A proprietary antisense oligomer construct (AVI-4020; AVI BioPharma, Corvallis, OR, USA), which inhibits viral replication,71 was found to be safe in a small pilot phase I human clinical trial, and is currently undergoing more-extensive testing in a phase II placebo-controlled trial to assess tolerability, pharmacokinetics and potential efficacy.72 RNA INTERFERENCE constructs have also been studied in human cells in vitro, but have not shown efficacy.73 A screening program sponsored by the National Institute of Allergy and Infectious Diseases (NIAID) to identify agents with potent in vitro activity against WNV is ongoing, and has identified several effective compounds that are inhibitors of cellular enzymes involved in nucleotide synthesis. These compounds will now be studied in animal models of WNV infection.67

Vaccination

An effective formalin-inactivated equine vaccine, and a recombinant vaccine based on expression of WNV antigens by the canary pox virus, are currently licensed for use in horses.62,74 In some animal models, vaccination with Japanese encephalitis virus,75 St Louis encephalitis virus or Kunjin virus (a subtype of WNV) confers relative protection from severe WNV infection, but two studies have shown that prior Japanese encephalitis, yellow fever or dengue virus vaccination does not induce protective neutralizing antibody responses to WNV.76,77 Potential strategies for human WNV vaccine development include use of inactivated or attenuated WNV strains, chimeric live virus vaccines (in which WNV genes are inserted into the genetic background of another flavivirus), and recombinant-subunit-based vaccines. A chimeric vaccine that incorporates WNV into a genomic backbone of attenuated serotype-4 dengue virus induced protective immunity against WNV challenge in monkeys,78 and is currently undergoing Phase I safety and immunogenicity studies in humans.
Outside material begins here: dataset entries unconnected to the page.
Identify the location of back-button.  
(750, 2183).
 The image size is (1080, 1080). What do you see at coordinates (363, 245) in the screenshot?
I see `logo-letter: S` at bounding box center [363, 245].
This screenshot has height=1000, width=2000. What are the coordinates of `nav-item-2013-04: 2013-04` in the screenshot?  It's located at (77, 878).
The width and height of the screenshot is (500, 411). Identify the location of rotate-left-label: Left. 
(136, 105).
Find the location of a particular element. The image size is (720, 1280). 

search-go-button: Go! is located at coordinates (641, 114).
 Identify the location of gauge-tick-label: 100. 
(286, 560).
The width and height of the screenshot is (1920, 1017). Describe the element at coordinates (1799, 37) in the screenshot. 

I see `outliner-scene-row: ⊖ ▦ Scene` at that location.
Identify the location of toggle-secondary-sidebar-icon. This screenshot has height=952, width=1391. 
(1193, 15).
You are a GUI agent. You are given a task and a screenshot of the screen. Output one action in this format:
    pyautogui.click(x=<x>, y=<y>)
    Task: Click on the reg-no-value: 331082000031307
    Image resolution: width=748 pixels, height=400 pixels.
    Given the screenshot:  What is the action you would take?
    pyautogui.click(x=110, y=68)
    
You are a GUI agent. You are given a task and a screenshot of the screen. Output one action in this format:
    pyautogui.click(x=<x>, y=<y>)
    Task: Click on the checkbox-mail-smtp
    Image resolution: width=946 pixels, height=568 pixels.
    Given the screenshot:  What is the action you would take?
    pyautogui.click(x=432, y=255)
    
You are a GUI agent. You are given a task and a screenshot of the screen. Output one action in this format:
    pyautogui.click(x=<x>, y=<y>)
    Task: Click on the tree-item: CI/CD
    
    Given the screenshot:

Another chimeric vaccine that incorporates WNV precursor transmembrane and envelope genes into the genome backbone of an attenuated yellow fever virus 17D has been shown to be effective in mice and monkeys,79 and is currently undergoing phase II safety and immunogenicity trials in humans.80 A Phase I human study, using a recombinant plasmid-based DNA vaccine (encoding WNV precursor transmembrane and envelope genes), is also underway.

Conclusions

In the 6 years since its first detection in the US, WNV has become the most frequent cause of epidemic meningoencephalitis in humans in North America. Although less than 1% of infected individuals develop neuroinvasive disease manifesting as meningitis, meningoencephalitis or AFP, mortality is high, and neurological sequelae among survivors are severe and often permanent. No specific therapy has yet been shown to be effective for treatment of WNV encephalitis. Potential treatments, including antiviral compounds, immunomodulatory therapies and vaccines, are all areas of active research in animals and humans. Human clinical trials are essential for assessing the efficacy of potential treatments, as WNV is likely to continue to circulate in the Northern Hemisphere for many years to come.

Review criteria

PubMed was searched using Entrez for articles published up to December 30, 2005, including electronic early release publications. Search terms included “West Nile Virus” and “West Nile Virus Encephalitis”, as well as “WNV Acute Flaccid Paralysis, “WNV Radiographic” and “WNV Vaccine”. The abstracts of retrieved citations were reviewed and prioritized by relative content. Full articles were obtained and references were checked for additional material when appropriate.